The background: Founded in 2001 by Ben Chestnut, Mark Armstrong and Dan Kurzius, Mailchimp started as a web design agency called the Rocket Science Group. The Atlanta-based company pivoted until it built the small business email marketing service with which we’re all familiar — all without raising venture capital. Mailchimp grew by listening to customers’ yearning for “look pro and grow” products, adding features like digital ads, a CRM, shoppable landing pages, postcards, websites, and automation tools.

“With Intuit, we’ve found a shared passion for empowering small businesses. By joining forces with Intuit, we’ll take our offerings to the next level, leveraging Intuit’s AI-driven expert platform to deliver even better products and services to small businesses. This is an exciting new chapter for Mailchimp, our 1,200+ dedicated employees, and customers.” —Ben Chestnut, CEO and co-founder of Mailchimp

Why Intuit? Intuit, which makes popular tax and accounting software like TurboTax and QuickBooks, seems like an odd buyer for an email marketing company. Nevertheless, Intuit said Mailchimp will accelerate its goals of becoming the “center of small business growth” and “disrupting the small business mid-market.”

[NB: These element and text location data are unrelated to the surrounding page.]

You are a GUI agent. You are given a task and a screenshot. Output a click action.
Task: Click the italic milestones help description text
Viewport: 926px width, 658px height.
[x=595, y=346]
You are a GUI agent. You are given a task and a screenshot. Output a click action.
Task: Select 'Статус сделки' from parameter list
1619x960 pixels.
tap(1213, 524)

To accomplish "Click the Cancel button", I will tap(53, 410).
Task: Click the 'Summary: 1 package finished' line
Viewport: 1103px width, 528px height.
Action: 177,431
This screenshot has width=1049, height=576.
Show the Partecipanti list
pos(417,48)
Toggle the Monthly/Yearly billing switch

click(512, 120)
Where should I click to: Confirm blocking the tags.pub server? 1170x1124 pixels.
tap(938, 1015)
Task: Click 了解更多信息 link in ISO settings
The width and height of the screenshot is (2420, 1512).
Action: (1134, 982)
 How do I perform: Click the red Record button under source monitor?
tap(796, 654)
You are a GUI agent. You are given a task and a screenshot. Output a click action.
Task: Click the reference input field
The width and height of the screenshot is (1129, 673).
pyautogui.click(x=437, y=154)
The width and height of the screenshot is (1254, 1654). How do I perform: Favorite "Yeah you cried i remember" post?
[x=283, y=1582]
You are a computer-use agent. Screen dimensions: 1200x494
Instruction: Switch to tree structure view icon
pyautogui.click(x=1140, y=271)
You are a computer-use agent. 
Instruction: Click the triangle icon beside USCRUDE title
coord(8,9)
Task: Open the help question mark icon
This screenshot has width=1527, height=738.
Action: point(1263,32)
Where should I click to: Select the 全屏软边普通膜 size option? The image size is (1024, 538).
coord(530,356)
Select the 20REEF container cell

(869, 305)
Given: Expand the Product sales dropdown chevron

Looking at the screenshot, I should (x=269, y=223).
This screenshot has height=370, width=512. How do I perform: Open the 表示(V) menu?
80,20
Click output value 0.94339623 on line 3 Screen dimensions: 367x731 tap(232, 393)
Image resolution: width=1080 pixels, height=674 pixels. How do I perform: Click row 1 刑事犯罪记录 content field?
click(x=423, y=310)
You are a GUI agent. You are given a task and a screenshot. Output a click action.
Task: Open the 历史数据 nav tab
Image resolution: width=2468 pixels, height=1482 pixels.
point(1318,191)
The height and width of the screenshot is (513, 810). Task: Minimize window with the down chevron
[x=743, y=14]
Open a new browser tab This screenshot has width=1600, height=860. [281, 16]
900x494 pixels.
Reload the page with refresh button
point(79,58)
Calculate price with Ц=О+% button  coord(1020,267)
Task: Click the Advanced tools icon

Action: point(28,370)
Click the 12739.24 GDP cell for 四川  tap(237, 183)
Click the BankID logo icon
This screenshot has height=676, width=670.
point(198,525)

Mailchimp & Quickbooks: Intuit is keen to combine the power of Quickbooks and Mailchimp, which offers it a customer base of about 13 million users globally, 70 billion contacts, 250 partner integrations, and robust AI automation. QuickBooks serves about 7 million small and mid-market businesses around the world.

Adding value: Mailchimp notched $800 million in revenue in 2020, a 20 percent increase year-over-year. About half of that total comes from outside the United States. Intuit CEO Sasan Goodarzi said that Mailchimp will help small companies with their biggest barriers to growth: getting and retaining customers.

Why it matters: Mailchimp’s exit is the largest ever by a bootstrapped firm in the Internet age, according to Axios. While it’s extremely rare and incredibly difficult, Mailchimp serves as an important example to bootstrappers everywhere that you can build a wildly successful business without venture capital.